Deposits, Milestones, and Getting Paid as You Go

Published by
Throne of Profit Editorial

Reviewed by
William Hassell
Founder & Chief Editor, Throne of Profit

Imagine two businesses doing the identical job. One fronts all the materials and labor, finishes, invoices, and waits 45 days to be paid. The other collects a deposit, bills at a milestone partway through, and takes the balance at the end. Same work, same price — but the second never funds the job out of its own pocket, and never risks doing everything before seeing a dime. Deposits and progress payments let the work pay for itself as it happens, instead of after it's over.

  FUND IT YOURSELF                GET PAID AS YOU GO
  ──────────────────────────────────────────────────────────
  Start:   $0 in                  Start:   deposit in
  Middle:  all costs out          Middle:  progress payment in
  End:     invoice, wait 45 days  End:     final balance due
  Risk:    you carry it all       Risk:    shared, never far ahead

Owner symptoms

  • You cover the full cost of jobs and wait to be paid at the end.

  • A big job creates a cash problem the moment you win it.

  • You've been burned finishing work before seeing any money.

Why this happens

Not asking for a deposit often comes from a fear that customers will balk. But on any sizable job, fronting everything is a real risk transfer — you take on all of it. Getting paid as you go isn't aggressive; it's how serious businesses in most trades already operate. The habit of billing only at the end usually persists simply because it was never questioned.

Common mistakes

  • No deposit on large jobs, so you fully fund the work and carry all the risk.

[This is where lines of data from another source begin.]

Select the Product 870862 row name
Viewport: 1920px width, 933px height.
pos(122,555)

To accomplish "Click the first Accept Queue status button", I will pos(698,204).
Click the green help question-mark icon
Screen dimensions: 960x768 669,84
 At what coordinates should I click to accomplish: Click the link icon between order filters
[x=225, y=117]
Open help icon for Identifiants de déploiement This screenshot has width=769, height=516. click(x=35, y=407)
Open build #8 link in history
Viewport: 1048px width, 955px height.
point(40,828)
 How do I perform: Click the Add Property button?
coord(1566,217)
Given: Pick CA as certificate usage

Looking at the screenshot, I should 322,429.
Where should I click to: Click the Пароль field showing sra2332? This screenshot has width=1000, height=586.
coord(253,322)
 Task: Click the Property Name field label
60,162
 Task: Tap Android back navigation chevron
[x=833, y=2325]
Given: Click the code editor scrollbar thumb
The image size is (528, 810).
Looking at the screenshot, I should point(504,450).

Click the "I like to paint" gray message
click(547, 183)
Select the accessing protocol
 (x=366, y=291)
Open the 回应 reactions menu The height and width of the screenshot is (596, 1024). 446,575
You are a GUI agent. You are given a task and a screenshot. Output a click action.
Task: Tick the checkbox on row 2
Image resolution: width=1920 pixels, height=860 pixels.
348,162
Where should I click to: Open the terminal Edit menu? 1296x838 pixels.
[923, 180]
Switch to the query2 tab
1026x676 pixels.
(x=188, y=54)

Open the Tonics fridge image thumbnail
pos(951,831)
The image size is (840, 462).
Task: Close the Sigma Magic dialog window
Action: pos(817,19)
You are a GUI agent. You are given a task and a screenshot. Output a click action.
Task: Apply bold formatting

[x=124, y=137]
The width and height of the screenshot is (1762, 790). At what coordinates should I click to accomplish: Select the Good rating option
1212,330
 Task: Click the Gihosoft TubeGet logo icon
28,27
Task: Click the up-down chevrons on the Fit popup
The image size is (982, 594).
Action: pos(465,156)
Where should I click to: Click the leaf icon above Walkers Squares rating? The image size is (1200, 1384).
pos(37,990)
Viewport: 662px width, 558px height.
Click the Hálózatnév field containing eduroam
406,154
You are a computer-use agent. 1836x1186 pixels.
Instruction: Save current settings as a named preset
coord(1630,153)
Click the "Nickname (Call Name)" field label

  • All-or-nothing billing on long jobs, instead of milestones.

  • Assuming customers will refuse — most expect a deposit on substantial work.

Business consequences

Funding every job yourself is a slow, structural cash drain, and it's the mechanism behind "we win a big job and immediately go short on cash." It also exposes you: finish everything first and an unpaid final invoice is a total loss, not a partial one. Getting paid along the way keeps your cash steady and your risk contained.

How experienced operators think about it

They structure payment to match the work: money in before it starts, more as it progresses, the balance at completion. Their principle is simple — never be far ahead of what you've been paid for. That way a job's cash takes care of itself, and no single customer can leave them badly exposed.

Practical actions

  1. Take a deposit on any job above a threshold you set.

  2. Bill at milestones on longer jobs, not just at the end.

  3. Tie payments to progress, so you're never far ahead of what you've collected.

  4. Make it standard, stated up front, so it's normal rather than a negotiation.

Questions every owner should ask

  • On my last big job, how much of it did I fund myself before getting paid?

  • Do I take deposits as a rule, or only sometimes?

  • How exposed am I if a customer never pays the final invoice?

Frequently asked questions

Will asking for a deposit scare customers off?
Rarely. On sizable work, deposits are standard and most customers expect them. The ones who refuse any deposit are often the highest-risk to begin with.

How much should a deposit be?
Enough to cover your up-front costs and share the risk — often a meaningful percentage of the job. Match it to what you have to lay out before you'd otherwise be paid.